En vertu du Criminal Procedure (Scotland) Act de 1995 (section 41), l’âge de la responsabilité pénale est fixé à 8 ans. Cependant, la même loi (section 42) prévoit qu’un enfant de moins de 12 ans ne peut être poursuivi pénalement et qu’un mineur âgé de 12 à 16 ans ne peut être poursuivi que sur instructions du Lord Advocate ou sous son autorité et ne peut être jugé que devant la Haute Cour de Justice ou le tribunal de sheriff.
La législation écossaise prévoit un régime complexe pour les mineurs délinquants de plus de 16 ans, qui peuvent être traités comme des mineurs ou poursuivis selon la procédure applicable aux majeurs, selon les hypothèses, selon le texte appliqué et selon s’ils sont déjà placés sous mesure de surveillance (compulsory supervision order).
Le tribunal pour enfants (Children’s Hearings) est compétent en matière de prise en charge des mineurs en danger et des mineurs qui commettent des infractions (lorsqu’il n’est pas décidé par le ministère public de poursuivre le mineur devant la Haute Cour ou le tribunal de sheriff). La plupart des saisines émanent de la police, des services sociaux et de l’éducation nationale.
En fonction de l’évaluation de la situation effectuée par l’enquêteur pour mineurs (children’s reporter), il peut être décidé de tenir une audience en présence du mineur, de ses parents ou de ses représentants et de l’enquêteur avec trois juges non professionnels et bénévoles. Ces derniers peuvent décider de la mise en place de mesures contraignantes de supervision de l’enfant, incluant un placement ou une interdiction d’entrer en contact avec des tiers.
Un appel peut être interjeté devant le tribunal de sheriff.

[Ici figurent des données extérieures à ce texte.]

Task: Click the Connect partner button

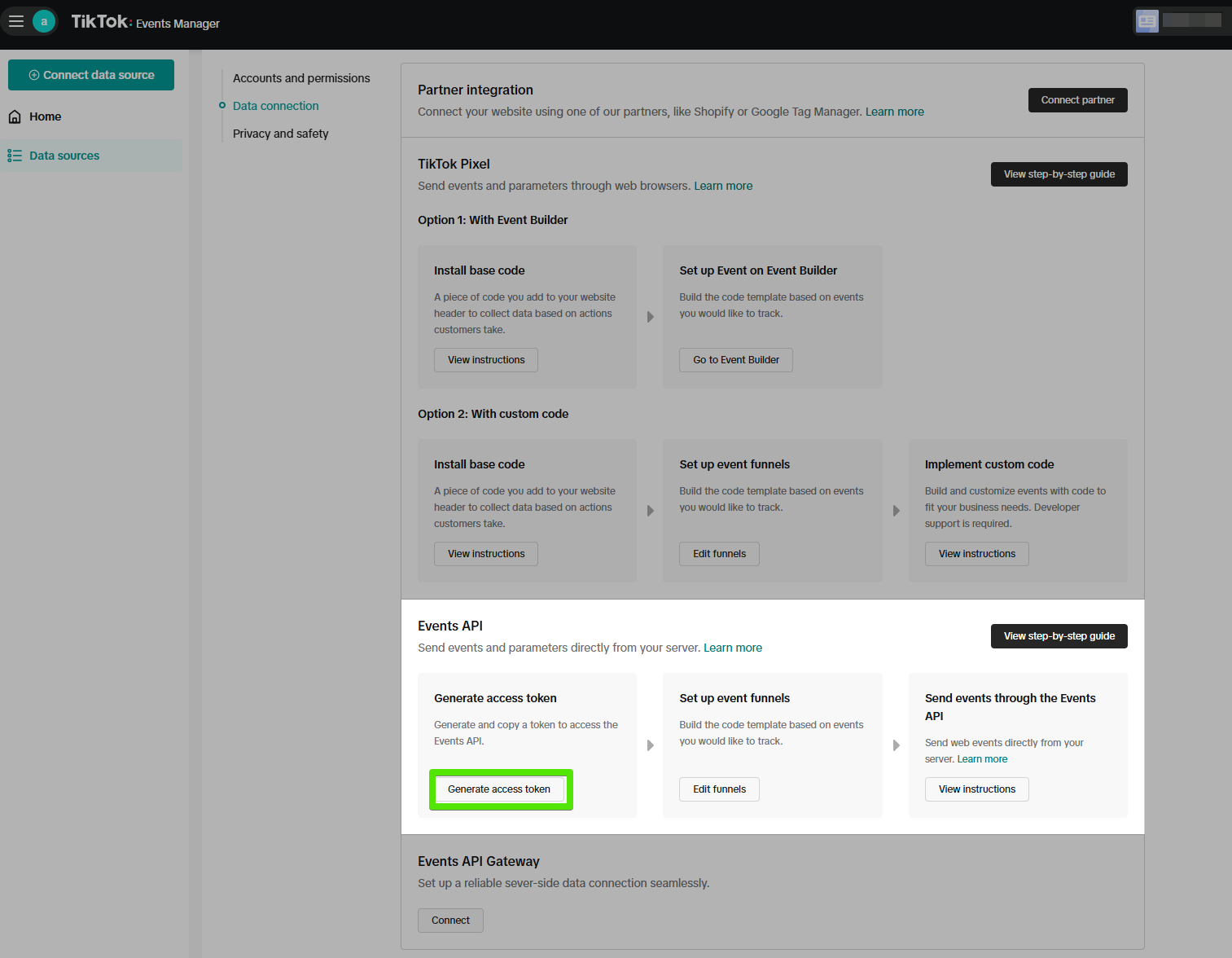Action: click(x=1077, y=100)
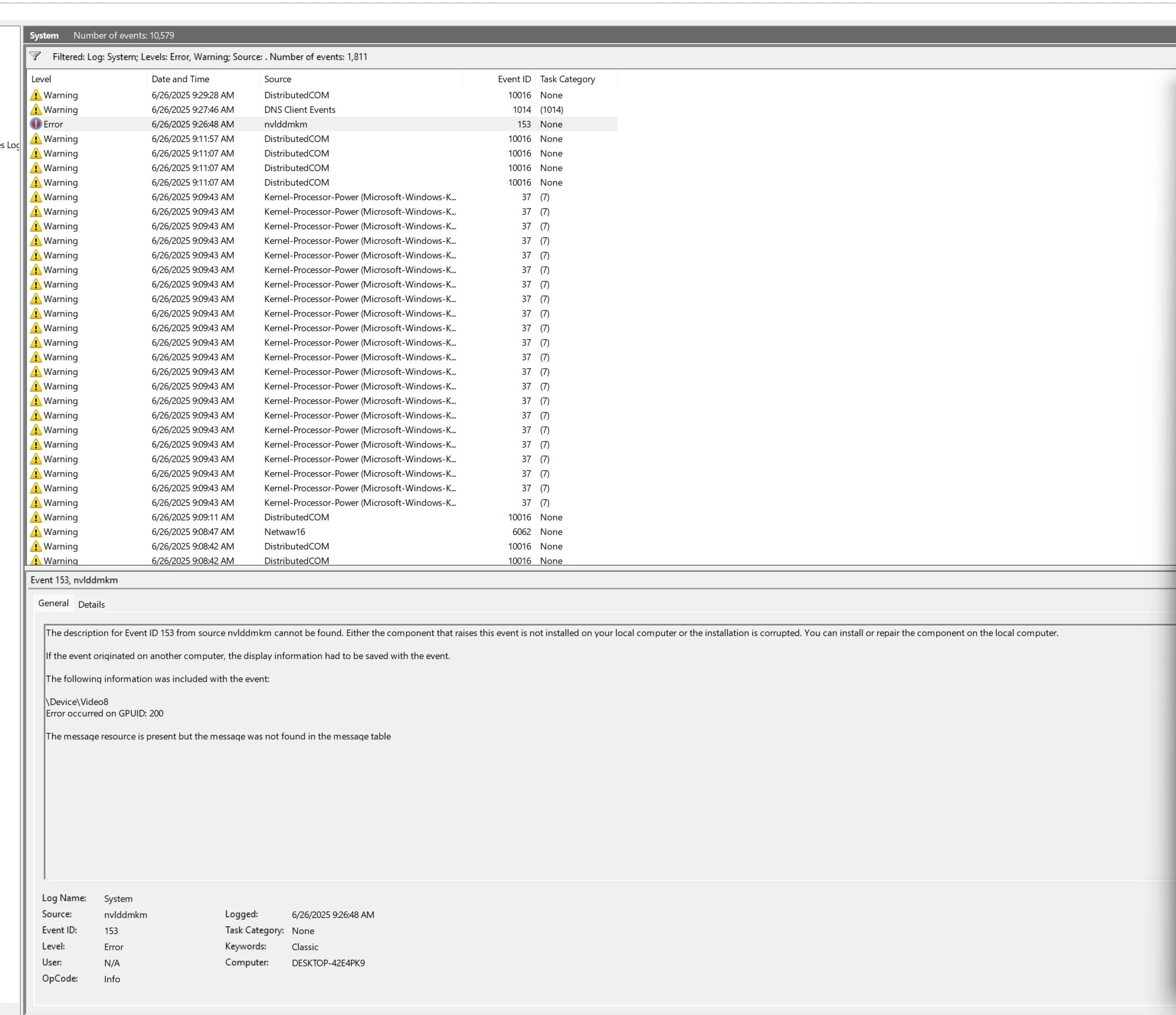The width and height of the screenshot is (1176, 1015).
Task: Click warning icon of 9:09:11 AM DistributedCOM event
Action: pyautogui.click(x=36, y=517)
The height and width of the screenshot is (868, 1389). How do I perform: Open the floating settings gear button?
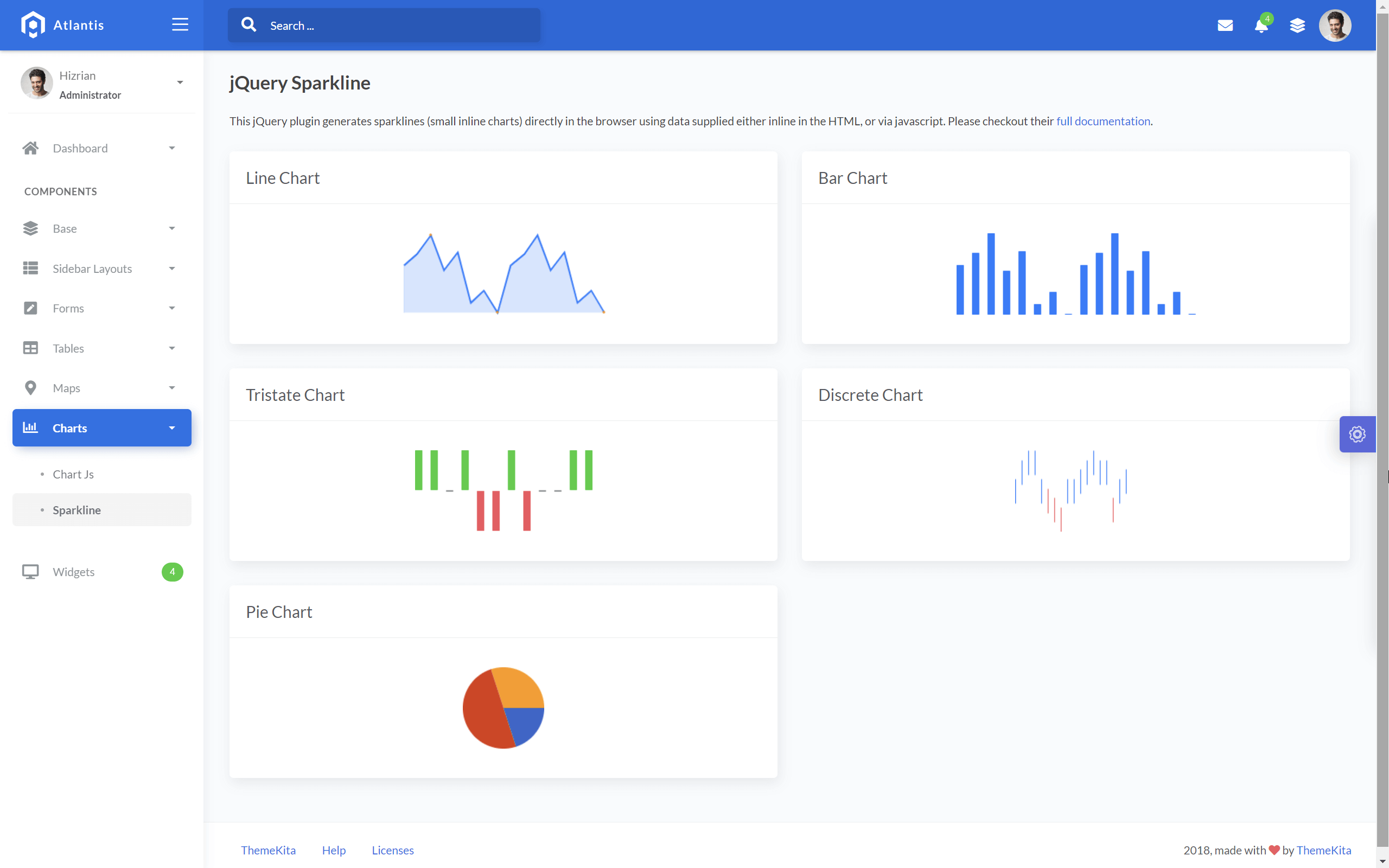coord(1357,434)
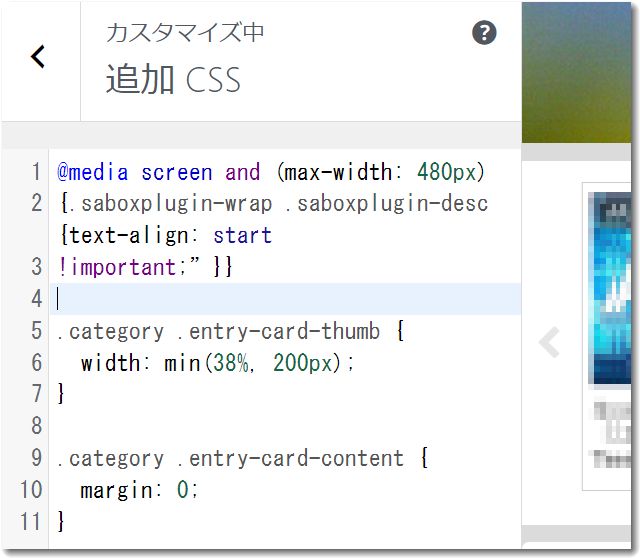Click the 'margin: 0;' code line
The height and width of the screenshot is (558, 640).
pyautogui.click(x=140, y=490)
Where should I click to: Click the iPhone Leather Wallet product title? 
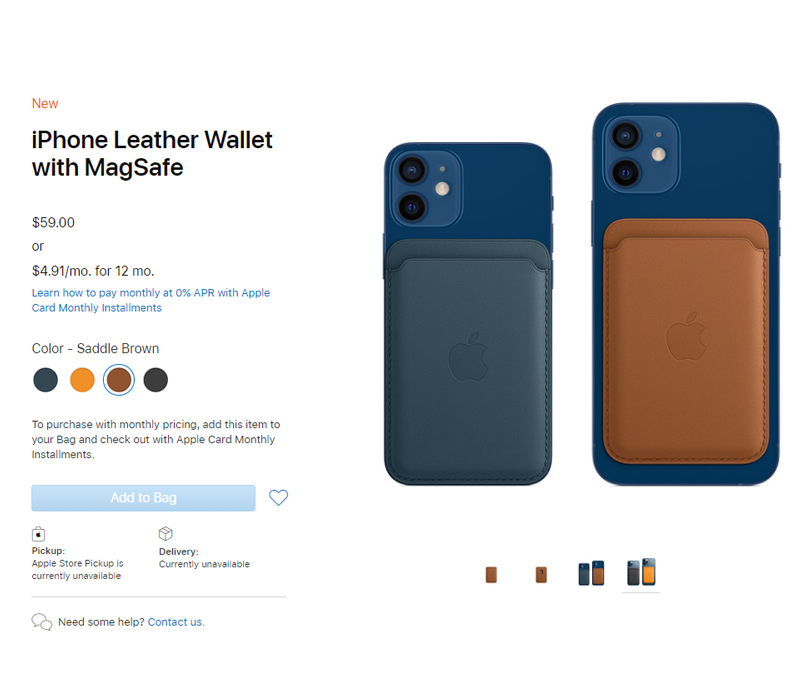152,153
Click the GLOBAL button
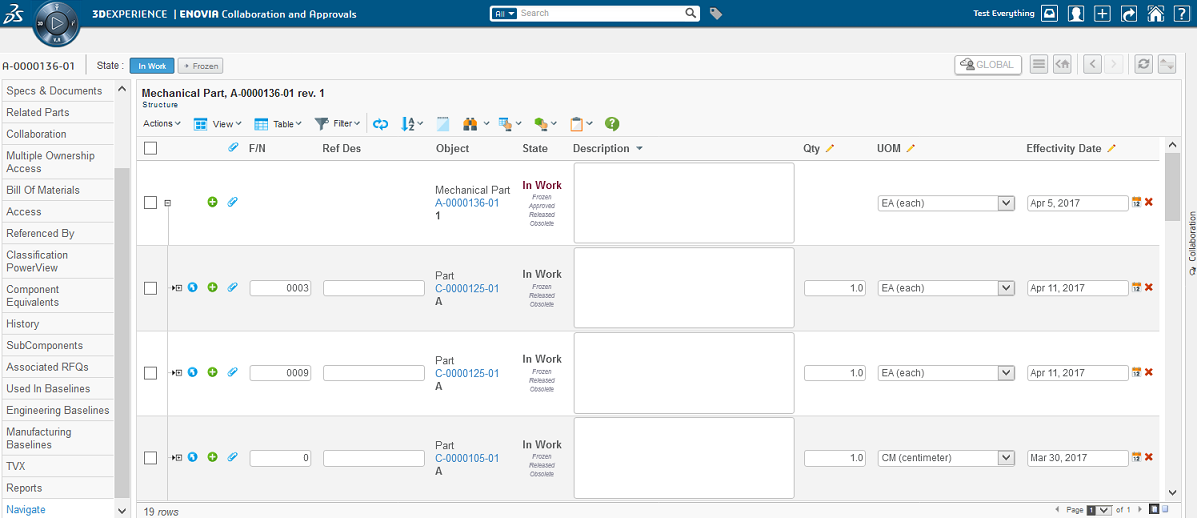Screen dimensions: 1197x518 pyautogui.click(x=988, y=64)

Dans le cadre de la procédure pénale, la loi prévoit que les parents ou tuteurs assistent au procès du mineur et rend leur présence obligatoire dans certains cas.
Des règles particulières s’appliquent en cas d’arrestation d’un mineur : celui-ci doit être libéré (sauf en cas d’infraction grave, en vue de le soustraire à l’influence de tiers ou si la libération risque de mettre le procès en péril) sur la base d’un engagement écrit signé par le mineur, les parents ou le tuteur attestant que l’enfant se présentera lorsqu’il sera convoqué.
Si le mineur est placé en garde à vue, il doit être détenu, sauf impossibilité telle que définie par la loi, dans un lieu autre qu’un commissariat de police jusqu’à ce qu’il comparaisse devant la justice.
Si le mineur est poursuivi et déclaré coupable, il peut être condamné à une peine de détention dans un établissement spécifique (residential accomodation) pour une période maximale d’un an. Jusqu’à l’âge de 21 ans, un condamné ne peut pas être détenu dans les prisons pour adultes. Il sera alors détenu au sein d’une institution pour mineurs (young offenders institutions)
6 – Application des peines et système pénitentiaire
Le système pénitentiaire écossais est géré par le Service écossais des prisons « Scottish prison service » (SPS), créé en 1993. Le SPS est une agence du gouvernement écossais, responsable devant le ministre de la Justice. Le SPS dirige 15 établissements, dont deux sont gérés par des opérateurs privés sous contrat avec le SPS. Deux des établissements dirigés par le SPS sont réservés aux jeunes détenus (Young Offenders Institutions).
Au 15 septembre 2017, on dénombrait 7 490 détenus, dont 81% sont condamnés (6 076). Les femmes représentent 5% de la population carcérale (376). Les moins de 21 ans représentent 4.7% de la population carcérale (353). De plus, 341 personnes effectuent leur peine privative de liberté à leur domicile. Le taux d’occupation carcérale est actuellement de 96.9%.
Certains détenus peuvent aussi être envoyés dans un hôpital psychiatrique sécurisé, administré par le Service national de santé « Scottish National Health Service ».